It was as if his mind were a ceramic dish that had been dropped. All the words had seeped through the cracks, running in rivers down the slope of rock too hard for absorption, leaving only the outlines of bright shapes in their place. Kee supposed he had no reason to be surprised. He’d barely spoken his native language in years. He had not been chosen to be a code talker, but a regular Marine. His family was completely illiterate: they did not read English, and Navajo had no written form, not until the code talkers invented one, so they did not write. It was strange to think the tongue that tied him to his past was gone. Kee let his mind stall and opened his eyes to stare upwards at the gray sky.
This was not a life any of his ancestors could have imagined for him. Three years ago heʼd seen a train for the first time in his life, the one that took him from the Navajo Nation to San Diego and from there to Camp Pendleton. Trains and planes, palm trees and harbors had seemed so wonderful to Kee until at last he saw the real monsters: warships, the endless ocean, the jungle islands of the Pacific. The infinite and unknown– that was real fear.
So Kee was not afraid but weary when the order came to move south.
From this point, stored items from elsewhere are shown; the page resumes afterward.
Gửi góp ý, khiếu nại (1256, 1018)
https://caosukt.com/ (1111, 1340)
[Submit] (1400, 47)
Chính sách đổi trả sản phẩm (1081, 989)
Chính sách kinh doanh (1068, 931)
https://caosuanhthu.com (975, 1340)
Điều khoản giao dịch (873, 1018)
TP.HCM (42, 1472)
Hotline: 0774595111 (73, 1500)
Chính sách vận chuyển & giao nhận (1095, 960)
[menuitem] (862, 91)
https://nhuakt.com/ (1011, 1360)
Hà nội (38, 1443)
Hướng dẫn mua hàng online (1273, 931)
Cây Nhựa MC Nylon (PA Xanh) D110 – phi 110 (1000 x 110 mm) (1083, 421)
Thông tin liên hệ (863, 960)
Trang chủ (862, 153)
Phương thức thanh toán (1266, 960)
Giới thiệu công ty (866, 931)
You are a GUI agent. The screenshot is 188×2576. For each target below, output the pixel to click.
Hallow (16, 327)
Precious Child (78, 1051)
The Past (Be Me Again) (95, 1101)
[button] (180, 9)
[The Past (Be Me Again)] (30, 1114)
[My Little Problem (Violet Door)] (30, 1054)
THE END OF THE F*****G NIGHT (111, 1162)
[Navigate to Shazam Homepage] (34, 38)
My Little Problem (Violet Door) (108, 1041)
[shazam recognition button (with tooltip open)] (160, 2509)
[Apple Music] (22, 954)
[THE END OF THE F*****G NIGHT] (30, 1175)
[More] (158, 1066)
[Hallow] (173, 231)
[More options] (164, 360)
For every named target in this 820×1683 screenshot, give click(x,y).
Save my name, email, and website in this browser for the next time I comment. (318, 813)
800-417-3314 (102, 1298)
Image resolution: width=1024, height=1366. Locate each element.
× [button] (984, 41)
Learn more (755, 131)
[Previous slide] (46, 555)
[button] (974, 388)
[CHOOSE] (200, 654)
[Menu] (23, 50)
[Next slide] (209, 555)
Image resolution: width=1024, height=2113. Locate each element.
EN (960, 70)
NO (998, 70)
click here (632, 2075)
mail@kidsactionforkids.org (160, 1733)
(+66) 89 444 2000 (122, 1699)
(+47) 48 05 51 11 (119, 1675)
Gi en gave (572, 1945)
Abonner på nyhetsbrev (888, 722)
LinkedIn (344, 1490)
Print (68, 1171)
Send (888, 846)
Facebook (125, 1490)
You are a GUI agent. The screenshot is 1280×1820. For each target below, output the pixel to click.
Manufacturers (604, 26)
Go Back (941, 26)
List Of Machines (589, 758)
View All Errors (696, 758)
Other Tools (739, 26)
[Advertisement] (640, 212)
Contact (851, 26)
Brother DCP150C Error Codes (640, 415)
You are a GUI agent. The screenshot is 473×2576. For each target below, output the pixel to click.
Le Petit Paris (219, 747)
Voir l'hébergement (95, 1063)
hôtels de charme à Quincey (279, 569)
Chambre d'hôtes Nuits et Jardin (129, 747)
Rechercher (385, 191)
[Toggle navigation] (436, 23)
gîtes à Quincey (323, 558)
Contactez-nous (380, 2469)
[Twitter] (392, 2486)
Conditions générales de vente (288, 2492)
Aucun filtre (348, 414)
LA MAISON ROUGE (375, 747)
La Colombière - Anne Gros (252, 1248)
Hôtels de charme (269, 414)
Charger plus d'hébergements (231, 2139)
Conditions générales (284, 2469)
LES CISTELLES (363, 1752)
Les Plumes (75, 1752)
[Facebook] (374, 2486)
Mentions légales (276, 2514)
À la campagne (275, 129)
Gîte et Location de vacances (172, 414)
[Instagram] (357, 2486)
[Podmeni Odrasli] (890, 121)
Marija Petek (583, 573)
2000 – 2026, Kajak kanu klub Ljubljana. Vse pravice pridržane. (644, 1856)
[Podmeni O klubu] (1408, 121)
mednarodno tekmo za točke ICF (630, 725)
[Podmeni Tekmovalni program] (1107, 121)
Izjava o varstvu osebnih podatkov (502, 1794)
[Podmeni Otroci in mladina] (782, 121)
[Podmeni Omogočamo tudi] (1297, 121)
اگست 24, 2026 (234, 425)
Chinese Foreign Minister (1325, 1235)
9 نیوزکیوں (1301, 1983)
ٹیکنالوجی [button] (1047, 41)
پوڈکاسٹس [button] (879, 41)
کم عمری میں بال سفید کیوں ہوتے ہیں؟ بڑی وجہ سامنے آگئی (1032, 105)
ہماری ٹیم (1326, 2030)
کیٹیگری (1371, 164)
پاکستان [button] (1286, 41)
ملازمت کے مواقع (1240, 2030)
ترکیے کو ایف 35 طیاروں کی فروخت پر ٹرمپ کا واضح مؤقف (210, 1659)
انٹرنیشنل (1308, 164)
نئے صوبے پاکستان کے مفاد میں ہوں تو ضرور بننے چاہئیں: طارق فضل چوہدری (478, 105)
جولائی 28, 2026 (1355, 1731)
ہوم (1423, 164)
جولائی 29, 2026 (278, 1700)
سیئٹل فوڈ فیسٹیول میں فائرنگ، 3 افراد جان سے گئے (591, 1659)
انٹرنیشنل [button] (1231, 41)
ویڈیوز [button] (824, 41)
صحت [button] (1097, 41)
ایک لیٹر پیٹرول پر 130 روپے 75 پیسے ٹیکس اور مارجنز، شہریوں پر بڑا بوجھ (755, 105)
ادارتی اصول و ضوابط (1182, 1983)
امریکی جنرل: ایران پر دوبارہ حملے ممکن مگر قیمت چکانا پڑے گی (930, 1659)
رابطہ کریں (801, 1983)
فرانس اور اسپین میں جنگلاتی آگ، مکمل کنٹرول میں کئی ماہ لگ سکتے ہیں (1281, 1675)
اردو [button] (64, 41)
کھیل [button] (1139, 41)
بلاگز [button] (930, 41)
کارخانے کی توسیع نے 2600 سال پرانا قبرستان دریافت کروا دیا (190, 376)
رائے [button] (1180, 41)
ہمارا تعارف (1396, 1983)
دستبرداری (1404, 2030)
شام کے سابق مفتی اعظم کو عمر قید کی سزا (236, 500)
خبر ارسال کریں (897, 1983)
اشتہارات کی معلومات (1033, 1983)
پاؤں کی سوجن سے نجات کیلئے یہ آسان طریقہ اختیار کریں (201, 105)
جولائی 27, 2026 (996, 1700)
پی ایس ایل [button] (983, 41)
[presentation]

The abandoned island felt lonely as the regiment resumed their creep. Kee was told there was a small civilian population, which had been forcibly evacuated the year prior. His reluctance to climb Mount Suribachi grew to repugnance. Japanese fire forced the Marines out of their route, circling the squat mountain with some semblance of organization. With painful delay the clouds changed from the intensity of midday to the dark suggestion of evening. They dug into the northeast face and numbed the urge to name and number the dead.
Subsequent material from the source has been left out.